INFORMATION SHOWN ::
****************
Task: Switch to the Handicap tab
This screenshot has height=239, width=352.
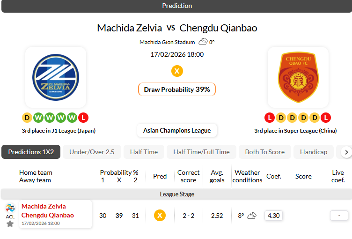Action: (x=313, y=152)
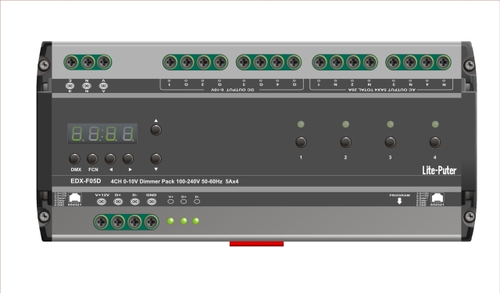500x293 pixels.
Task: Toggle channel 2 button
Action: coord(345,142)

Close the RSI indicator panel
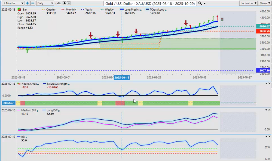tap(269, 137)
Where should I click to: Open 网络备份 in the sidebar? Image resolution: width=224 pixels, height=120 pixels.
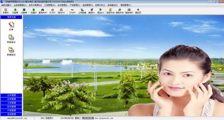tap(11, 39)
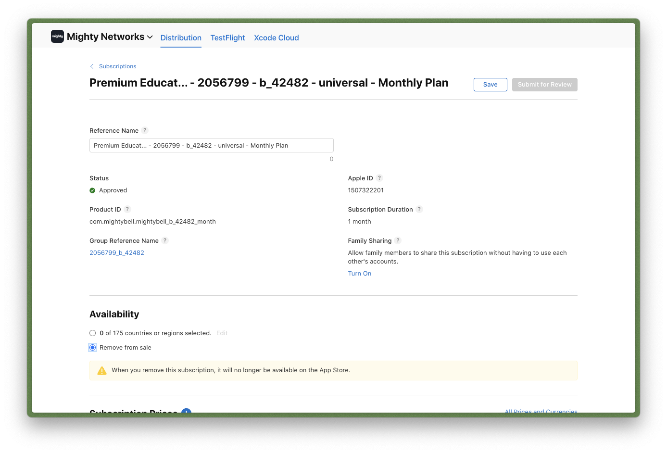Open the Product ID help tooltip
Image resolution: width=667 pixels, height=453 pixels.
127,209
****************
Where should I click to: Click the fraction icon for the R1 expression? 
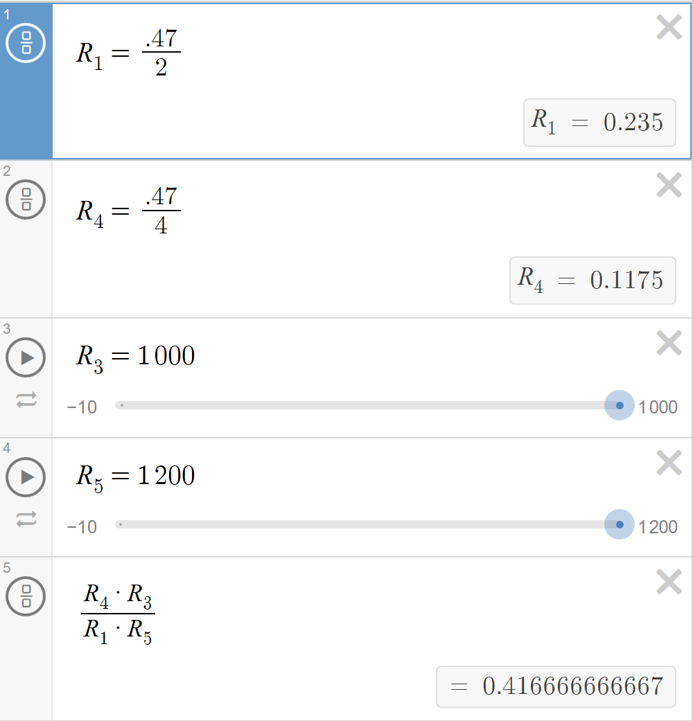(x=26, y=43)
****************
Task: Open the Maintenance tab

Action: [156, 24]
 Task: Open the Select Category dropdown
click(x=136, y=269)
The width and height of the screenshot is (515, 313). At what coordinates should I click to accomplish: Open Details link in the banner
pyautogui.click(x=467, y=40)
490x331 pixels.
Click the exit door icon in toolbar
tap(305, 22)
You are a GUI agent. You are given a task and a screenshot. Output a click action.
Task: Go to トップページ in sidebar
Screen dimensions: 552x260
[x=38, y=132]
****************
YOUR OBJECTIVE ::
Here the job is to set down exactly the lines of the material above that fall between the one with "The width and" and the one with "You are a GUI", inclusive, and nothing beyond them.

SOLUTION FOR THIS EXERCISE ::
The width and height of the screenshot is (515, 313). At what coordinates should I click to accomplish: Open Details link in the banner
pyautogui.click(x=467, y=40)
490x331 pixels.
Click the exit door icon in toolbar
tap(305, 22)
You are a GUI agent. You are given a task and a screenshot. Output a click action.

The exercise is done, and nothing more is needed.